"It is really not all about the technology," explained Dr. Daniel Sands, senior medical informatics director for Cisco Systems, during his keynote at the World Health Care Congress's Wireless Health event this week. "My talk is entitled 'It's not about the technology, confessions of a healthcare technologist.'"
"So it's a first," Sands said. "Everything we do is a first. So, we are excited by the fact that we are implementing technology, that's really exciting but you know what? So what. It's OK, it's cool, and it's great. That's as far as it goes. In fact, if we want to succeed at what it is that we are doing, we are going to have to do more than just be the first cool whiz bang thing. And that's really what we would focus on. Ultimately, it's this that we have got to think about -- if we have a technology, something that we are trying to do. It shouldn't be about the technology it should be about solving these problems. Thinking about all of the stakeholders in healthcare starting with the clinician and the patient in the center. Then, of course, the other people in the ecosystem: public health agencies, health authorities, hospital practices, life sciences and the payers. We need to think about how we are helping this whole ecosystem, not just how we are going to create widgets."

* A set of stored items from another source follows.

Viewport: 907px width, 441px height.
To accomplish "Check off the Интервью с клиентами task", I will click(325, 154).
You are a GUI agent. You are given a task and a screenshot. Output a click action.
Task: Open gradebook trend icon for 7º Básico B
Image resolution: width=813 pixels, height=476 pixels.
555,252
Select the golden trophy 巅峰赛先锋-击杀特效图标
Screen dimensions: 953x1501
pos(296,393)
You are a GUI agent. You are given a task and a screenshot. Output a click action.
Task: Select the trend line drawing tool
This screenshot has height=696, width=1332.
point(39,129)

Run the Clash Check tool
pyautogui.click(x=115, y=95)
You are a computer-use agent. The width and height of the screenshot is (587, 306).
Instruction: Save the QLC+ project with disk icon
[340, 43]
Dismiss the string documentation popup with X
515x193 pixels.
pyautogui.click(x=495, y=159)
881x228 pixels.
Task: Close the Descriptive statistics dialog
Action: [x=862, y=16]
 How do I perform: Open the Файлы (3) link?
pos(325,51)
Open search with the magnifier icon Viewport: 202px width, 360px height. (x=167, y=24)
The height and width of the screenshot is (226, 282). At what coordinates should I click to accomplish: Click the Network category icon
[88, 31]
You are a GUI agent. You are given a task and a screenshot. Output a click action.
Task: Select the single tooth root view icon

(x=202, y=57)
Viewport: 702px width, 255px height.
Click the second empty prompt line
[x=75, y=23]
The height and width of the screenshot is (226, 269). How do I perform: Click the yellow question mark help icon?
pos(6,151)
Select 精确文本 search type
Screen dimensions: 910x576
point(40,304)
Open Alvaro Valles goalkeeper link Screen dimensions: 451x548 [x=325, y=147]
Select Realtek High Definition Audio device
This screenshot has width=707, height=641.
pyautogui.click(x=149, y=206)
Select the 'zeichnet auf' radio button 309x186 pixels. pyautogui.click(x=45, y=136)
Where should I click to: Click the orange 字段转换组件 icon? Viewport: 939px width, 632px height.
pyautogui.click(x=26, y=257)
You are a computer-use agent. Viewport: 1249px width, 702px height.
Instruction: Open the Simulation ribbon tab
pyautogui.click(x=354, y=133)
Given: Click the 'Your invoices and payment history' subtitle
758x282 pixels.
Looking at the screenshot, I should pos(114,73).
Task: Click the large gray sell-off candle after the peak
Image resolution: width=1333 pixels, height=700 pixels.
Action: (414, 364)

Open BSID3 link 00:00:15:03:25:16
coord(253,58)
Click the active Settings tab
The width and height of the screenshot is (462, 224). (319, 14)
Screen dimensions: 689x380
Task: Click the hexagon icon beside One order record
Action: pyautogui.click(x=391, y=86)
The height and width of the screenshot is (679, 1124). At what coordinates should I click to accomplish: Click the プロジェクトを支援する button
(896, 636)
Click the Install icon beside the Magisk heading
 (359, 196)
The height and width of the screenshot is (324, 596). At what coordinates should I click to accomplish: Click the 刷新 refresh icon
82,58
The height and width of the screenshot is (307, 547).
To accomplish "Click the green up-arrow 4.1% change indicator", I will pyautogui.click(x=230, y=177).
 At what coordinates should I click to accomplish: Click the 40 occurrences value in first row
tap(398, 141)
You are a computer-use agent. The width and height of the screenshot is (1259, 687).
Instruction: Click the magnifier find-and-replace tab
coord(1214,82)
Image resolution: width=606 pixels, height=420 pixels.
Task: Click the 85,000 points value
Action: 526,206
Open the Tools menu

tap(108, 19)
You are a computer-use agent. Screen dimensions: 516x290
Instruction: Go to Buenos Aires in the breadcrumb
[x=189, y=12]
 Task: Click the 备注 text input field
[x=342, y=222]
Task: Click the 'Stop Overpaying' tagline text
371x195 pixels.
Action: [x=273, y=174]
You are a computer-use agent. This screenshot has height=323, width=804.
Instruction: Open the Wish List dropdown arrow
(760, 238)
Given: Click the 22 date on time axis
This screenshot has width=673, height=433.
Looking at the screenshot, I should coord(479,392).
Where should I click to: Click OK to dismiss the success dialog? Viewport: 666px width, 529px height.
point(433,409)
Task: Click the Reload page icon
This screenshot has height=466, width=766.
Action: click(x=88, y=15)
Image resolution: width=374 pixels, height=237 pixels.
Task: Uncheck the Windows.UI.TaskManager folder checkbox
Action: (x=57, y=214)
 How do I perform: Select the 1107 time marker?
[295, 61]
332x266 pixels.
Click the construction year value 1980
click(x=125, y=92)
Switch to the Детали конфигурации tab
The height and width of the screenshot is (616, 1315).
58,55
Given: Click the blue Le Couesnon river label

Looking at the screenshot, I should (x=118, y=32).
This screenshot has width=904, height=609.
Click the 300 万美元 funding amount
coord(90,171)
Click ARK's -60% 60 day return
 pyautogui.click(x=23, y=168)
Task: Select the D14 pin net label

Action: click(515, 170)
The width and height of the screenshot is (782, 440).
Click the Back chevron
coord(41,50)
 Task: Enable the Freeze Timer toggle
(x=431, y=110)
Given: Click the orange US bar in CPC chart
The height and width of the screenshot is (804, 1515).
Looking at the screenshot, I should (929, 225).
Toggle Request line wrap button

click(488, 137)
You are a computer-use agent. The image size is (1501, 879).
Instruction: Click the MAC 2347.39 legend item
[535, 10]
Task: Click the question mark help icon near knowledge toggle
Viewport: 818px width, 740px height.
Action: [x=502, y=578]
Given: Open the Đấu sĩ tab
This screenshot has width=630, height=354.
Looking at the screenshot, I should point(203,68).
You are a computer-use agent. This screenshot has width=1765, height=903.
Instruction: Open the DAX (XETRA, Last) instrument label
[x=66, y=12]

While he didn't use the word, Sands clearly believes there to be a lot of hype about wireless health. His keynote at the WiHealth event in Boston began with a rant against fetish-sizing technology for technology's sake but ended with a series of thoughtful challenges that face every company looking to gain a foothold in the emerging wireless health industry.
The doctor's apple cart
To make any technology initiative successful in healthcare, you need to think of the impact it will have on all of the stakeholders in the system, Sands explained. For doctors, the impact will be on their "apple cart." The doctor's life is best described as an apple cart that is full to the top and the last thing they want to do is add on more thing on top, because they are worried it will topple the whole thing over. We have got to be sensitive to that if we are going to implement something in the doctor's office, Sands said.
"Are we expecting our physicians our doctors to put yet another thing on their Batman belt?" Sands asked. "Yet another gizmo? How does this fit into their workflow?"
Alert fatigue is becoming a studied phenomenon
"Maybe we are asking them to respond to too many different things," Sands wondered. "We are overloaded with alerts. Alert fatigue is becoming a studied phenomenon. Whether it's the bells and ringing and beeping or whether it's the alerts being shown to us through our applications. Doctors aren't going to handle another thing being thrown at them," Sands concluded.
Time and money, time is money
"Scheduling is another problem," Sands said. "Doctors offices are highly scheduled... and they don't have slack time ...to follow something else that you are throwing at them."
If you expect a doctor to adopt some kind of remote care application, then that remote visit or consultation needs to be scheduled into the doctor's day. Not only scheduled, the visit needs to be reimbursed too, because if the service takes them away from visiting with patient face-to-face, they better well be getting paid for that, Sands said.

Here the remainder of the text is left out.